BBB Quick Tips: Strangers in Your Home

April 01, 2009
Whenever you invite someone into your home to perform a service, you might feel like you're putting yourself at risk.  Whether you've hired a carpet cleaner, landscaper, or home repair company, what can you do to protect yourself and your property?  How do you know that the company is trustworthy?  What happens if there's a problem, damage, or theft during the project?
1.  When we hire a company whose workers have to enter our homes, how safe should we feel?
You want to make sure that the company is reliable and protects its clients with the right amount of insurance.  The more respectable the business, the more likely that it checks out its workers and monitors what they do on the job.  On the other hand, you want to protect yourself as much as possible.  And use common sense.  It wouldn't be smart to leave a pile of cash on the dining room table when you know strangers are going to be walking in and out all day.
2.  Of course we're going to lock up valuables, but what else can we do to protect our property?

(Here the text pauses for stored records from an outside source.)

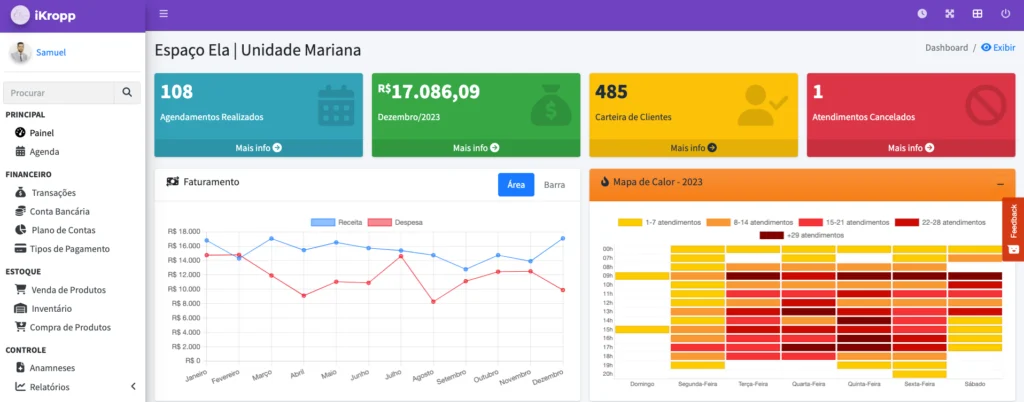The width and height of the screenshot is (1024, 402).
Task: Click the Feedback side tab
Action: [1013, 227]
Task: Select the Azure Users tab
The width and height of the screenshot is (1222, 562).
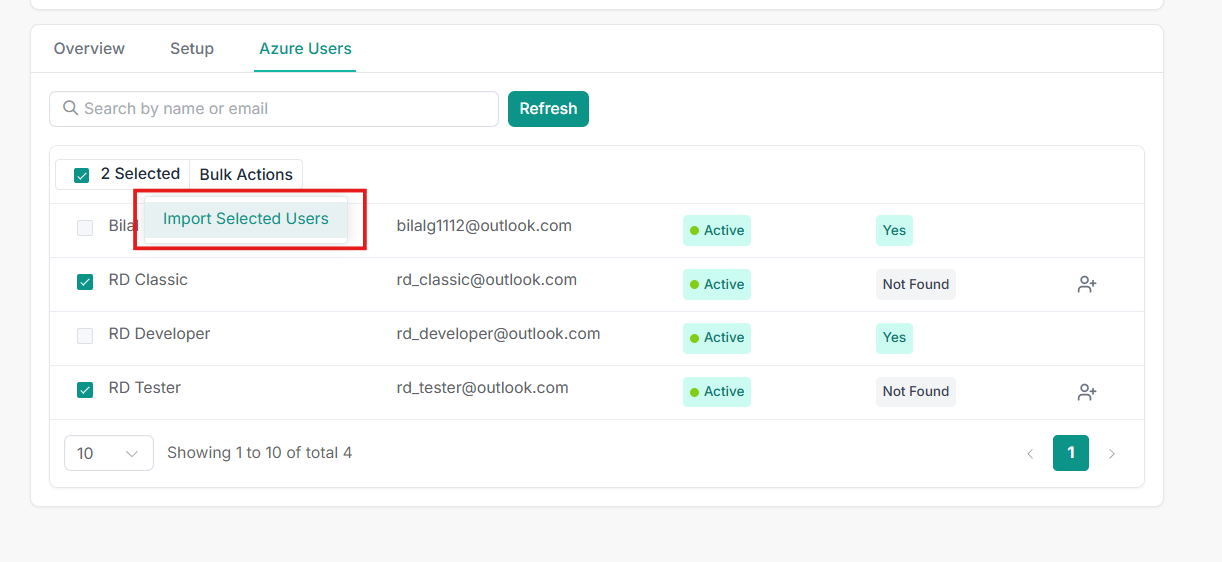Action: (305, 49)
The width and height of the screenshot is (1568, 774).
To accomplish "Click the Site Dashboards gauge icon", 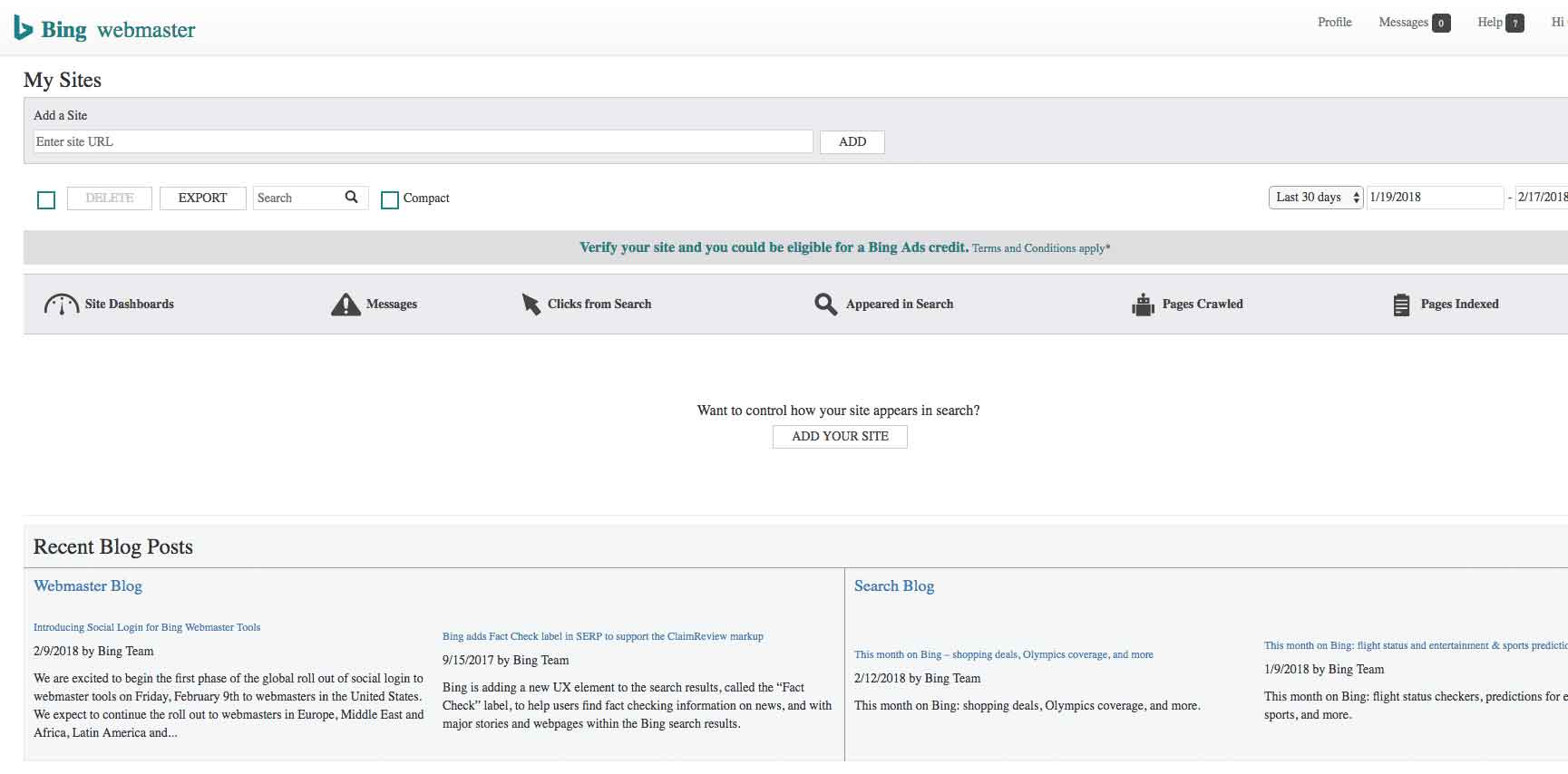I will click(x=61, y=305).
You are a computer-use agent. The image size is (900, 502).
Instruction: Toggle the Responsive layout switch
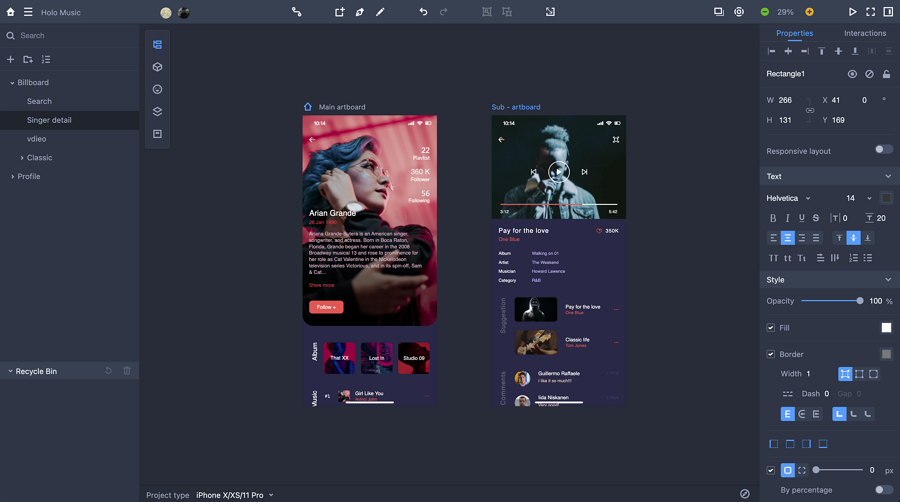click(x=883, y=150)
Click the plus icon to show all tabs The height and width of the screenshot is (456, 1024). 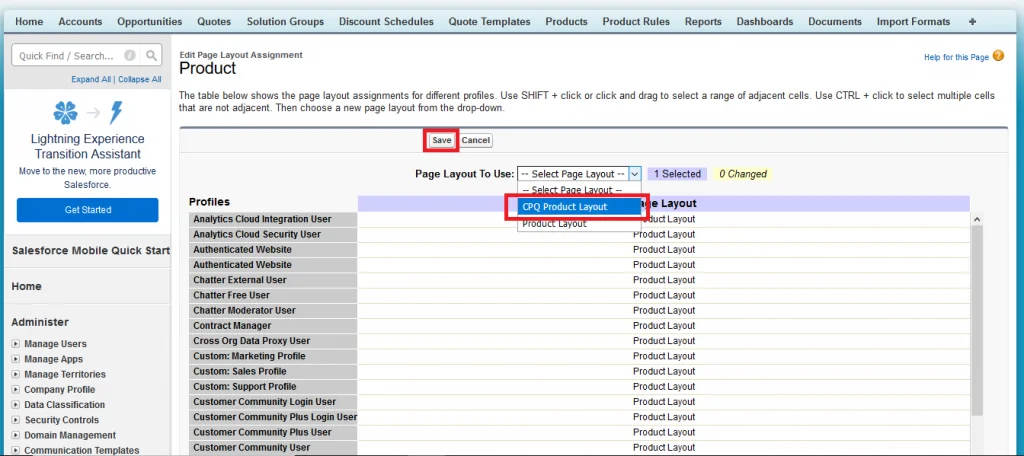coord(972,21)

If you can be at home during the work or have someone who can babysit the house, that's always a good idea.  That isn't always possible -- or, in the case of prolonged projects or home improvements, practical.  One thing people find useful is to videotape or photograph the house before and after the workers have done the job.  That might not provide absolute proof in the case of a theft, but it will provide some documentation of the condition of your property.  For instance, if you had a painter in to do work and you discover a big scratch on your furniture after he leaves, you can show before and after photos of the damage.  It would help prove your claim that there was damage to either the contractor or your own insurance company, if it comes to that.  It helps to have some item with a date in at least one photo to demonstrate the timeline.
3.  The Better Business Bureau can help give us some idea of the background of the business and whether it carries the proper licensing and insurance, right?
We can help with that, but there's an important distinction to make.  We can tell you a lot about a business, but we don't get into any criminal charges against a business or its workers where theft is concerned -- that's a police matter.  We can discuss the reliability of the business on any issue other than that, though.

4.  What sort of insurance would a company be expected to carry before we hire it?
It depends, largely, on what kind of company it is.  At the minimum, one would expect a company that enters the homes of its clients to have liability insurance to cover damages that might happen during the job, but you should also ask to see some evidence that the company's employees are covered by worker's compensation insurance.  Your homeowner's insurance might cover you if a worker was hurt on your property while performing some service, but for your own protection and peace of mind, you should expect the company to protect its own workers first-hand.  Better companies know that this is a concern for smart homeowners and will gladly show you the documentation you need to be satisfied.